Author: Future Manager Research Center
“I assure you, they can’t strangle me in a dark corner!” said Anne Lauvergeon, the embattled boss of one of France’s largest nuclear enterprises, when told that some would not mind strangling her out in the open, she leaned back and laughed.
Known for her tenacity, she is one of the most prominent female executives in Europe, and one of the most independent minded, perhaps too much so for France’s male-dominated elite. In her professional career we find everything and its opposite. Great successes and bitter failures, master strokes and uncontrolled slips. This is probably what explains why some may be enthusiastic about her, praising her audacity and her intelligence unreservedly, while others hate her and criticize her authoritarianism and her side as an “iron lady“.
Anne Lauvergon was born on 2 August 1959 in Dijon (in the Côte-d’Or), her father taught history and her mother was a social worker. She studied at Lakanal high schools in Sceaux, Voltaire and La Source in Orléans, at the École Normale Supérieure and at the École Nationale Supérieure des Mines (ENSM) in Paris. Graduated in physical and engineering sciences from the Corps des Mines, in the 1980s she held positions of responsibility at Usinor, CEA, Regional Directorate for Industry and Research (Drire) Île-de-France, at the General Council of Mines and she held courses at the ENSM in Paris.
During the second presidential term of François Mitterrand (1990-91), she was placed in charge of the mission for the international economy and foreign trade. The following year, within a few months, a dual role was proposed: vice-secretary general and sherpa of the president, responsible for preparing international meetings (such as the G7 summit).
After the adventure at the Elysée she landed at the Lazard bank, the sanctuary of capitalism across the Alps. In this environment Anne Lauvergeon did not feel at ease with her, disturbed by that male chauvinist world that will accompany her throughout her career and with which she will have to live and fight.

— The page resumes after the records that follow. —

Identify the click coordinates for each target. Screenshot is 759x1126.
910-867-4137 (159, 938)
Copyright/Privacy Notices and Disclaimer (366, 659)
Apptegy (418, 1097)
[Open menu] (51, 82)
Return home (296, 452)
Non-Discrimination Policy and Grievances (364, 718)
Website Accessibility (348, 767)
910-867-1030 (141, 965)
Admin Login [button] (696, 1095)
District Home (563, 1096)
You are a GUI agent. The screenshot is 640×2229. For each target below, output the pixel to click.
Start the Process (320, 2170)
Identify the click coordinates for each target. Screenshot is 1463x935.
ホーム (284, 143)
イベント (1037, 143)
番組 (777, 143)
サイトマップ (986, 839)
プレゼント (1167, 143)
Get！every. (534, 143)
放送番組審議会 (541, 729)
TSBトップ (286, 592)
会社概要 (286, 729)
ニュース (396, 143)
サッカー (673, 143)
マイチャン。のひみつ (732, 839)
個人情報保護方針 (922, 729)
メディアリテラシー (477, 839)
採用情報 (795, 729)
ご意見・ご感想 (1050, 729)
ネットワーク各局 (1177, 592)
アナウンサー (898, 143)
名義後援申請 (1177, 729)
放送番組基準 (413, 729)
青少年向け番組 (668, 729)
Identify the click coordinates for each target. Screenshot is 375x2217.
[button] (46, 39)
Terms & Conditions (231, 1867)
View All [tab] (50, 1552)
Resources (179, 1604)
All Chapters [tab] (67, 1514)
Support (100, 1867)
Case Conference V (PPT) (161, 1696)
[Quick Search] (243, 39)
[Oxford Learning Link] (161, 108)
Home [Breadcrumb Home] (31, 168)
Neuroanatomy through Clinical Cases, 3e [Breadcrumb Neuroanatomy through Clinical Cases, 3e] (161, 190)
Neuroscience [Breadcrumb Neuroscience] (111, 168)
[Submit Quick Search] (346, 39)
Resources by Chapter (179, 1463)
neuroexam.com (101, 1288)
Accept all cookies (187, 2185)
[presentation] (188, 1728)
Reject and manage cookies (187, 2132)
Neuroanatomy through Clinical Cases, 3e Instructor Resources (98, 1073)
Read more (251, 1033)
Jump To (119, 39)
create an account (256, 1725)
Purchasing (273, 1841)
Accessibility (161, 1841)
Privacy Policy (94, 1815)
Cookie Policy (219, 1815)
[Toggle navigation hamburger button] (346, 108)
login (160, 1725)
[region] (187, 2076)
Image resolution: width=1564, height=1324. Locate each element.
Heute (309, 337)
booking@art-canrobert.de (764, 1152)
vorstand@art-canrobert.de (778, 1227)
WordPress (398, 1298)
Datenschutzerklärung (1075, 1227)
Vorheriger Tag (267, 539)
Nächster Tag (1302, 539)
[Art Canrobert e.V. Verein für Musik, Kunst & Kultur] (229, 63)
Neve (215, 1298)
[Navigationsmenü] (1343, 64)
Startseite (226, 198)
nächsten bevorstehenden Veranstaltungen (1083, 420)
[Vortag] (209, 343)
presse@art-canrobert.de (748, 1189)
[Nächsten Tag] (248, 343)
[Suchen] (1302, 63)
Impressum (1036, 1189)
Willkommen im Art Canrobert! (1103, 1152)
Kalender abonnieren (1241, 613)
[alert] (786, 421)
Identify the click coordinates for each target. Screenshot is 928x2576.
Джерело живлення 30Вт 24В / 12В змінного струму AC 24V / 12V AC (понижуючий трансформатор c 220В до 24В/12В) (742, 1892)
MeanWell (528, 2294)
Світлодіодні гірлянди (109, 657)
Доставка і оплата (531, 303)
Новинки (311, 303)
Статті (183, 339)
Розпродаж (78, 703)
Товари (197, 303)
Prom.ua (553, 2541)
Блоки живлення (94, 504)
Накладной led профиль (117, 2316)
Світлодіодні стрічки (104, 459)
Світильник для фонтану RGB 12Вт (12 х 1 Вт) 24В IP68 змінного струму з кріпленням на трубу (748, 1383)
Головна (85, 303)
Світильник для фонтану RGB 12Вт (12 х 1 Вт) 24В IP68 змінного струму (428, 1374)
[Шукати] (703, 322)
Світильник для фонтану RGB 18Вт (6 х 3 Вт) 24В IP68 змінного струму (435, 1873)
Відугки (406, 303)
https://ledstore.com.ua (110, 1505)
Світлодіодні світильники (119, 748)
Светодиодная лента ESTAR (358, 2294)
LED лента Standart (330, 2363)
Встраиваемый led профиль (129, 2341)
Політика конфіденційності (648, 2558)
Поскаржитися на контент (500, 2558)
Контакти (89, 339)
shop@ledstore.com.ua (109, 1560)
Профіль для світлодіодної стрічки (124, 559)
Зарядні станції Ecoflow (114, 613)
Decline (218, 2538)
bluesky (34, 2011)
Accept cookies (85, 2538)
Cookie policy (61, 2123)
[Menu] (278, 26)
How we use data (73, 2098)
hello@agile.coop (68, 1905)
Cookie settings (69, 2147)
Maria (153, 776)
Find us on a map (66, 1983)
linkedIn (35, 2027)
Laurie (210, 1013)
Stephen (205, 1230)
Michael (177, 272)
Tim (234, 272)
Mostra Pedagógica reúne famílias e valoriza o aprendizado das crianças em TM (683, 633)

Finance Minister Dominique Strauss-Kahn pushed her to lead the Compagnie Générale des Matériaux Nuclear (COGEMA), future Areva NC of which, in June 1999, she became CEO. In 2001 she built Areva as a merger of other French companies, a company for which she had global aspirations. From 2001 to 2011, she continued to lead Areva, becoming one of the most influential and feared public managers in France. Areva was engaged in nearly all aspects of nuclear energy, from mining and engineering to construction and recycling. At the command of Areva, Anne Lauvergeon has embodied for a whole decade the French nuclear industry, of which everyone knows the real and symbolic weight. Taking the lead of such a giant in such a sensitive industry brings enormous power, but also a great responsibility.
It is above all in the course of the twelve years in which she was at the head of Areva that Anne Lauvergeon choosed, through her conduct, to become the symbol of female power: her seductive but at the same time unassailable from a managerial point of view irritated French establishement on all fronts.
When french corporate heads opposed quotas and feminists and hampered gender equality, Anne Lauvergeon wanted to see more women on boards, stating:
“What will really matter is to change the roles of women within all companies. When we look at candidates with the same level of competencies, we’ll take the woman. If you want to be in the energy business, you need to reflect the societies as they are. And diversity is an added value to sell products.”
When Nicolas Sarkozy took over the French presidency in 2007, the disagreements between the latter and Anna Lauvergon were already well known. The proof of this conflicting relationship arose when Sarkozy, in 2011, refused to renew her mandate at the helm of Areva, preferring Luc Oursel to her.
There was talk of her as minister of industry, then as number one of the public investment bank, or as president of France Télécom. She was included for three consecutive years (2008, 2009, 2010) by Forbes magazine in the list of the most influential women in the world. Various assignments that ultimately prove one thing: Anne Lauvergon is an example of how a woman can do everything.
No women in France held equivalent positions, but to navigate and last in the political-industrial sphere, where lies, betrayals and the violence of low blows are commonplace, you need to be ready for anything. In the face of this “Atomic Anne”, as the American press had dubbed her, a character that she herself helped to shape, everyone seems obliged to take a position: we are for or against. Friend or foe. There are no half measures.